Coffee Sharply Higher On Heavy Rain In Brazil And Smaller Guatemalan Coffee Exports

March arabica coffee (KCH23) on Tuesday closed up +6.50 (+3.67%), and Mar ICE robusta coffee (RMH23) closed up +23 (+1.13%).

Coffee prices Tuesday settled sharply higher, with arabica climbing to a 1-1/2 week high.  Coffee had carry-over support from Monday as heavy rain in Minas Gerais, Brazil’s largest arabica growing region, has kept farmers out of fields and delayed the application of fertilizers and pesticides, which may lead to lower coffee yields.  Also, the heavy rain has led to an increase in coffee rust in some trees.  Somar Meteorologia reported Monday that Brazil’s Minas Gerais region received 63.4 mm of rain last week, or 126% of the historical average.  Minas Gerais accounts for about 30% of Brazil’s arabica crop.
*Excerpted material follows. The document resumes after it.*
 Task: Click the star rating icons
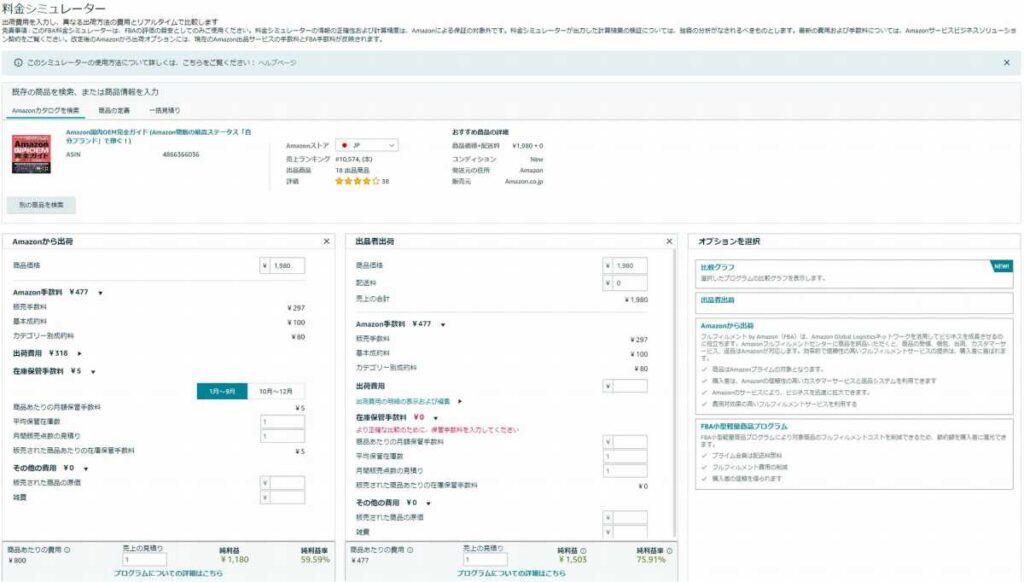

In a bullish factor, robusta coffee inventories are shrinking as ICE-monitored robusta coffee inventories Tuesday fell to 5,935 lots, the lowest since contract rules changed in 2016.

A bearish factor for arabica coffee is the steady increase in ICE arabica coffee inventories.  Since falling to a 23-year low of 382,695 bags on November 3, ICE arabica coffee inventories rose to a 7-1/4 month high of 891,933 bags last Wednesday.

Smaller global coffee exports are bullish for coffee prices after the International Coffee Organization (ICO) reported on February 2 that Oct-Dec global coffee exports have fallen -2.8% y/y to 30.27 mln bags.  Cecafe reported last Thursday that Brazil Jan green coffee exports fell -18.5% y/y to 2.52 mln bags.  Coffee exports from Guatemala, the second-largest coffee producer in Central America, fell -8% y/y in January to 172,439 bags.  Coffee exports from Colombia, the world’s second-largest producer of arabica coffee beans, fell -19% y/y to 835,000 in January.  Vietnam Jan coffee exports sank -27.7% y/y to 142,544 MT.

Robusta has support after coffee trader Volcafe forecasted that the global 2023/24 robusta coffee market would see a record deficit of 5.6 mln bags as Indonesia, the world’s third-largest robusta producer is expected to see its 2023/24 robusta coffee production fall to 9.1 mln bags, the smallest robusta crop in 10 years due to damage from excessive rainfall across its growing regions.

The USDA, in its bi-annual report released on December 23, cut its global 2022/23 coffee production estimate by -1.3% to 172.8 mln bags from a June estimate of 175.0 mln bags.  In addition, the USDA cut its 2022/23 global coffee ending stocks estimate by -1.7% to 34.1 mln bags from a June estimate of 34.7 mln bags.  Meanwhile, the USDA’s Foreign Agriculture Service (FAS) on November 22 cut its Brazil 2022/23 coffee production forecast by -2.6% to 62.6 mln bags from a prior estimate of 64.3 mln bags.  This year was supposed to be the higher-yielding year of Brazil’s biennial coffee crop, but coffee output this year was slashed by drought.  By contrast, Conab on January 19 forecasted the 2022/23 Brazil arabica crop would increase +14.4% to 37.4 mln bags.